The Role of Conformational Energetics in Ligand Binding and Thermal Sensation

  • Author(s): Koulechova, Diana
  • Advisor(s): Marqusee, Susan
  • et al.
Abstract

A major outstanding question in protein science is how different regions of a protein communicate with one another. Although we can identify action-at-a-distance phenomena when they occur, a generalized mechanism and an understanding sufficiently thorough as to allow for de novo design remain works in progress. This is particularly true for natively disordered proteins and channel proteins, both of which have traditionally been more technically difficult to characterize biophysically. In this work, I explore the functional relevance of their unique energetics and dynamics.

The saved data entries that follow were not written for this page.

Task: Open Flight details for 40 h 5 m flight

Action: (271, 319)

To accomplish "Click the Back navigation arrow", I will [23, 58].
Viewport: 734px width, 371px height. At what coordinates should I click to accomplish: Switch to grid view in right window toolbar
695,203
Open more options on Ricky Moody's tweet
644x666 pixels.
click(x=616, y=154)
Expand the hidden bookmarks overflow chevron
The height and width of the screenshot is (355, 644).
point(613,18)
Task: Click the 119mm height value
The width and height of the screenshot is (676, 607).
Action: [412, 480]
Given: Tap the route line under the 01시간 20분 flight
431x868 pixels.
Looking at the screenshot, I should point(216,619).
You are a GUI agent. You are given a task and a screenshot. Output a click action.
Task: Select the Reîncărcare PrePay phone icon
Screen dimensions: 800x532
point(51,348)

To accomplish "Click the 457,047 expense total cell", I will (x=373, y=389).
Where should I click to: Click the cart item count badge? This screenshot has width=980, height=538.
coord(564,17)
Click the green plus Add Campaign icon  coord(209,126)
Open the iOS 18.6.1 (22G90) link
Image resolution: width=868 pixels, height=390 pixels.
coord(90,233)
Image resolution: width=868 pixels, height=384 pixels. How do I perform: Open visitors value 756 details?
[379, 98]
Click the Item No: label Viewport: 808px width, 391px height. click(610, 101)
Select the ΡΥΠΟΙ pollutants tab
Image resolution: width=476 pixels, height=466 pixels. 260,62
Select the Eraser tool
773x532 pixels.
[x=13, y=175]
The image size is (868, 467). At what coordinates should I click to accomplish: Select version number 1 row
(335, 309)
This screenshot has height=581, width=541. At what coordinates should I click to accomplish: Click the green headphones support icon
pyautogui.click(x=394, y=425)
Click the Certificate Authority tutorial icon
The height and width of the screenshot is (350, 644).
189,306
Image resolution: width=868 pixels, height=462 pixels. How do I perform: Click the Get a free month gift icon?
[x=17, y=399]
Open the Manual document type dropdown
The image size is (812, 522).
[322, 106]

The first project investigates the functional relevance of the hydrophobic core of disordered transcription factor MarA. We randomized the MarA hydrophobic core and selected for variants able to bind the consensus sequence. We find that MarA is highly intolerant of core mutation; this is in contrast to what is seen for the well-folded transcription factor λ-repressor. Furthermore, core variants that do retain the ability to bind consensus sequence have differentially altered affinities for different binding partners. We propose that this can be explained by taking into account the varying energetic impact of these mutations on different MarA conformations and posit that residues distant from the active site can alter both binding affinity and specificity in natively disordered proteins.

The second project aims to shed light on the mechanisms of thermosensation. Protein channel TRPA is a heat sensor in rattlesnakes but exhibits no heat-dependent activation in mammals. This discrepancy was mapped to select ankyrin repeats within the protein's cytoplasmic N-terminal domain. We hypothesized that temperature-dependent conformational changes within these repeats propagated to the pore region may be the thermosensing mechanism employed by TRPA1. The isolated repeats were purified and analyzed biophysically. Rattlesnake ankyrin repeats 3-8 are unique in that they do not appear to unfold with temperature on the timescale tested. The mechanism of this remarkable thermotolerance and its physiological relevance are currently under investigation.